**DESCRIPTION OF THE TASK:** Copy the listing verbatim, excluding any images found in it.

.....

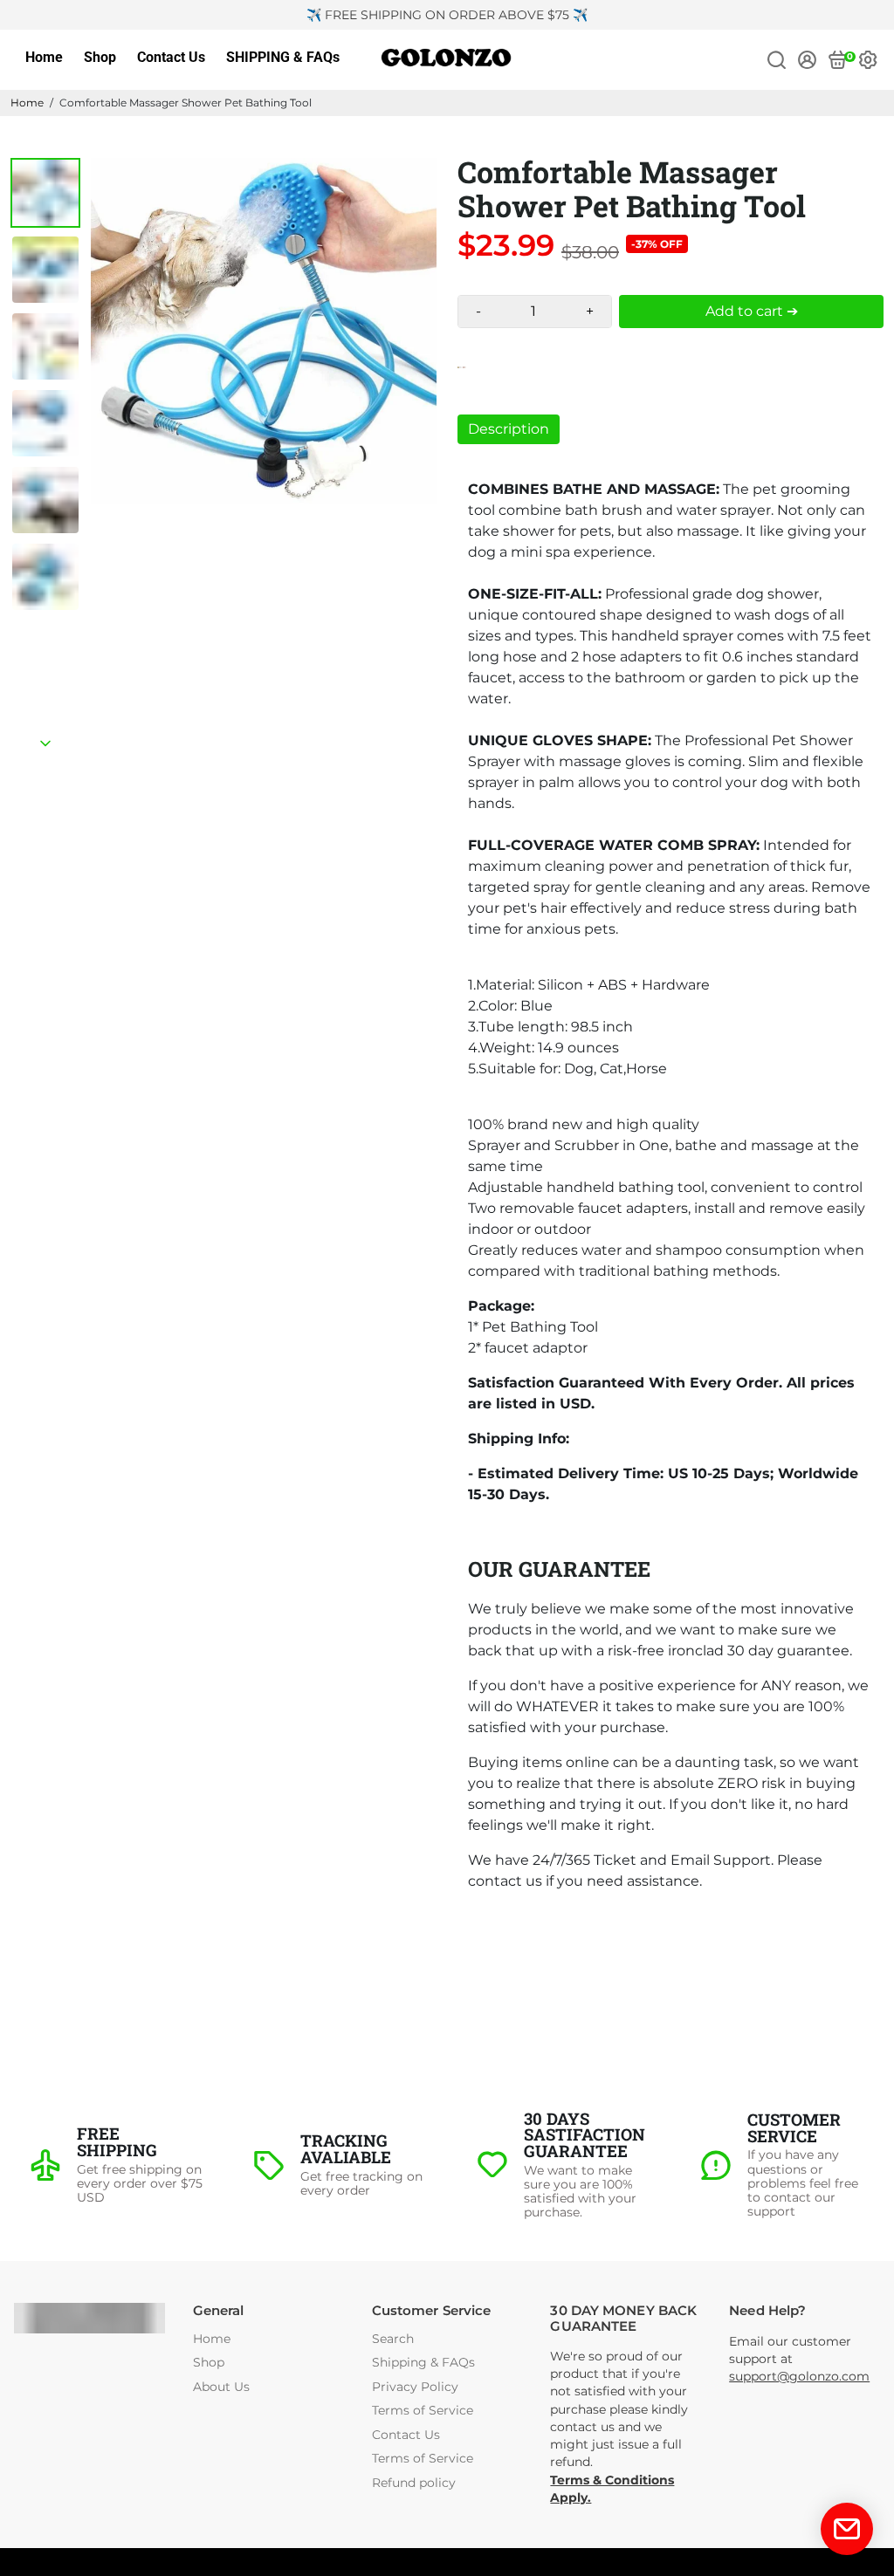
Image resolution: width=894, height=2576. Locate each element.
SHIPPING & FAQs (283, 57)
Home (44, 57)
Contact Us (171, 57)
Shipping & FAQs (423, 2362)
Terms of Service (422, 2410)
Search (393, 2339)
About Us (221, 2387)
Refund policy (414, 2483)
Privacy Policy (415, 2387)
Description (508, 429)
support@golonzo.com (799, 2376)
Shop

.....

**SOLUTION:**
Image resolution: width=894, height=2576. Locate each element.
SHIPPING & FAQs (283, 57)
Home (44, 57)
Contact Us (171, 57)
Shipping & FAQs (423, 2362)
Terms of Service (422, 2410)
Search (393, 2339)
About Us (221, 2387)
Refund policy (414, 2483)
Privacy Policy (415, 2387)
Description (508, 429)
support@golonzo.com (799, 2376)
Shop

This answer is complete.